Saved entries
_____
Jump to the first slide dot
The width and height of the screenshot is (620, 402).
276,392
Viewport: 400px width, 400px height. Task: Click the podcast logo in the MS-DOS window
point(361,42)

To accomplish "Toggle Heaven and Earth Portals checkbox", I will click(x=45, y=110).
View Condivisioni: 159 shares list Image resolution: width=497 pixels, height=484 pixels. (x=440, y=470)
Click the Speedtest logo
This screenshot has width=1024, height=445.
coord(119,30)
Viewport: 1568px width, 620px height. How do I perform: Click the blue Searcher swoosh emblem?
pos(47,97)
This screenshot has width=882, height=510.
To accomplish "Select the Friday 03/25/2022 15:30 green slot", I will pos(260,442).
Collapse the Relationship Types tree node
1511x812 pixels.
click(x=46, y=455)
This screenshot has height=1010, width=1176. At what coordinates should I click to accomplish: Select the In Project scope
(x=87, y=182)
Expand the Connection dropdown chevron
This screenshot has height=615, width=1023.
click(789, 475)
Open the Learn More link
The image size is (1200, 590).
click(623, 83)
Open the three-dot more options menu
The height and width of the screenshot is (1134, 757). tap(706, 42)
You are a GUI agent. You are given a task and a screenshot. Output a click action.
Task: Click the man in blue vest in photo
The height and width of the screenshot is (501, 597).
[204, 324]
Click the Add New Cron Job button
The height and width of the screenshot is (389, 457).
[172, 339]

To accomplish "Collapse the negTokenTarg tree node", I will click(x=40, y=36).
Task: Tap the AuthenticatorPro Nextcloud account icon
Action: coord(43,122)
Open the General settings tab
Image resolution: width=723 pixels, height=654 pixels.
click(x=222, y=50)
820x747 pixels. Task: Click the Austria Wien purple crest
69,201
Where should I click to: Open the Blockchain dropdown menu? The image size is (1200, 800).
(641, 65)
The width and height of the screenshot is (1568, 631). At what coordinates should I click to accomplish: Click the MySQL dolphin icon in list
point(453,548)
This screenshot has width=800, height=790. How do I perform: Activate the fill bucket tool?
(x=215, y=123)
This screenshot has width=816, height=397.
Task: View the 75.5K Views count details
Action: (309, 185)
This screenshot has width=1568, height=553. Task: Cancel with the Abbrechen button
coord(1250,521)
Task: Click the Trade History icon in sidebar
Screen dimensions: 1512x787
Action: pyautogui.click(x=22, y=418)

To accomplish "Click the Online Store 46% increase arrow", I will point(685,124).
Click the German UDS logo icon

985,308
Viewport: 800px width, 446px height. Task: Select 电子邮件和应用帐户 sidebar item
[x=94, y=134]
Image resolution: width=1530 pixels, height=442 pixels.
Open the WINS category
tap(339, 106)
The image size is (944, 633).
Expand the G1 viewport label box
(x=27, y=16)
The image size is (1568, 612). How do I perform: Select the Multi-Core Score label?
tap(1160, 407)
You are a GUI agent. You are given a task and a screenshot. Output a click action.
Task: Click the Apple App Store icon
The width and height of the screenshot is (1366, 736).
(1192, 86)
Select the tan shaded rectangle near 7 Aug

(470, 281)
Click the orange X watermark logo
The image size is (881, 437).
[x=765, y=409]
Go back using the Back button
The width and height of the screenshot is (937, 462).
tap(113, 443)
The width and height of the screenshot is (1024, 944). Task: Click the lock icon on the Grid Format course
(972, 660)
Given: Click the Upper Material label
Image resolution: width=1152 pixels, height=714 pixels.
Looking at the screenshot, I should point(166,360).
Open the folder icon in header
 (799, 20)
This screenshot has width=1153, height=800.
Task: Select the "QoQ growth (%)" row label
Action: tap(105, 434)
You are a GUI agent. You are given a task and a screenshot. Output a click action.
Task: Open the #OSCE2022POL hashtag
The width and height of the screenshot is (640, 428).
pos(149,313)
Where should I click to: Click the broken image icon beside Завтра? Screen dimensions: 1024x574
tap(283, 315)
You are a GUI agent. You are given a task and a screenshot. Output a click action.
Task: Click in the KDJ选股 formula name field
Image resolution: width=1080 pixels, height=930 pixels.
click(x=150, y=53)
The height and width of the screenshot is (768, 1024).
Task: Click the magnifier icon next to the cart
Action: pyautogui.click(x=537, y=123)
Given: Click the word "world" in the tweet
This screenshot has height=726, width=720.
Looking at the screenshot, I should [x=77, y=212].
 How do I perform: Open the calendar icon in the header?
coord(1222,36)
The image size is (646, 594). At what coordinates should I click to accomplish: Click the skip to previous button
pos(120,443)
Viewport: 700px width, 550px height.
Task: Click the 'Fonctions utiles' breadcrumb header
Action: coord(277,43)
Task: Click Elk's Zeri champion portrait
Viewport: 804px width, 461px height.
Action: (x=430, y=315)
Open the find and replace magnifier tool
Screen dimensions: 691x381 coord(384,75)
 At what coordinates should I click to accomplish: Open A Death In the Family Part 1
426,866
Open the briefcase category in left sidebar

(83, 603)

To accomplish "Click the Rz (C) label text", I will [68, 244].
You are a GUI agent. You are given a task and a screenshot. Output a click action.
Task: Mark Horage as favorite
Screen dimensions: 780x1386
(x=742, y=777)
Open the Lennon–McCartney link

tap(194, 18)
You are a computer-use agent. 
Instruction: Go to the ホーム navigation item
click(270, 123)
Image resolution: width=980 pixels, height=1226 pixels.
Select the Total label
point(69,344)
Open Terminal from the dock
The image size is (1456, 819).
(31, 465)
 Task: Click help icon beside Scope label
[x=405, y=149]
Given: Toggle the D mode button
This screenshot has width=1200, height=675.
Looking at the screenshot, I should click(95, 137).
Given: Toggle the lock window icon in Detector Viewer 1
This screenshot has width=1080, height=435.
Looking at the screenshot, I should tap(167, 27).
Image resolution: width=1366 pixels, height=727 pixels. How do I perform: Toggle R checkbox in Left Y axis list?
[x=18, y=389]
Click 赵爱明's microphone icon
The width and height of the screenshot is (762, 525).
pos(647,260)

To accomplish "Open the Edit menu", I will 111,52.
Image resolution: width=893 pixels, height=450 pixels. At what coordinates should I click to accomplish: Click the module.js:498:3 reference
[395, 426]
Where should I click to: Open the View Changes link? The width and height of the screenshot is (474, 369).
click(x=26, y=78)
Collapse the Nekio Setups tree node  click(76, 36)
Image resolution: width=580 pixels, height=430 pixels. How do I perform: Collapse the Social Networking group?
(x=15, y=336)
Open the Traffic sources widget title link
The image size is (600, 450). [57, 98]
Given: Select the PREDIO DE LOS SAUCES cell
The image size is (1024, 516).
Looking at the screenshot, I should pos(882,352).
_____
Across all the records above, find each line with "Store" in it and copy it.

To accomplish "Click the Online Store 46% increase arrow", I will point(685,124).
Task: Click the Apple App Store icon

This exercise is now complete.